Do or Don’t – Donor Advised Funds
With the holiday season upon us, many people want to find the best way to give back and donate to charitable causes. A method for giving that is gaining in popularity is donor-advised funds. These are funds created by donors where money, appreciated securities or other assets are deposited, then those funds are distributed to charities over time.
Donor-advised funds are on the upswing. In fact, donor-advised fund contributions make up approximately 7 percent of all individual charitable donations. Donations to these funds increased by nearly 24 percent in 2013, according to CNBC.com.

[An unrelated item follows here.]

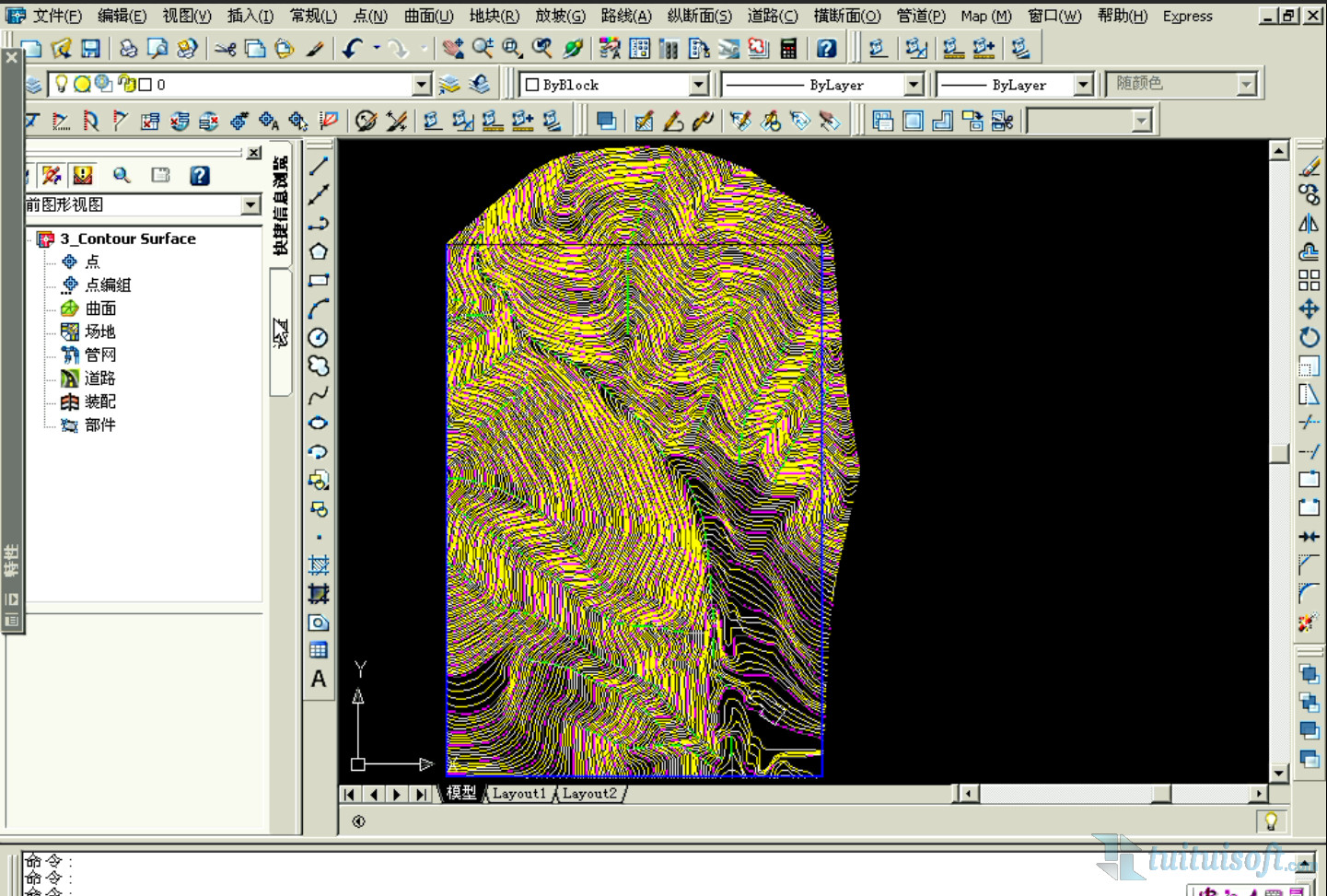Viewport: 1327px width, 896px height.
Task: Open the layer selection dropdown
Action: point(422,85)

If you make a donation to a donor-advised fund, you enjoy an immediate tax deduction against the full amount contributed. However, there are no regulations governing how quickly the donation has to be distributed. This provides benefits to both the donor (through the tax deduction) and the fund by allowing it to maximize how, and when, the donated funds are distributed. There are minimal reporting requirements and administration is relatively easy. Donor advised funds also create an avenue for charities to get larger donations since these funds enable easier transfer of appreciated stock, as opposed to charities soliciting donations via traditional credit card and check donations.
Should You Donate to a Donor-Advised Fund?
It depends. What are your goals and how does the contribution fit into your overall plan? The ease of transferring appreciated stock and gaining an immediate tax deduction is quite attractive. Though, you need to do your due diligence on the fund you donate to and the company that will manage the fund.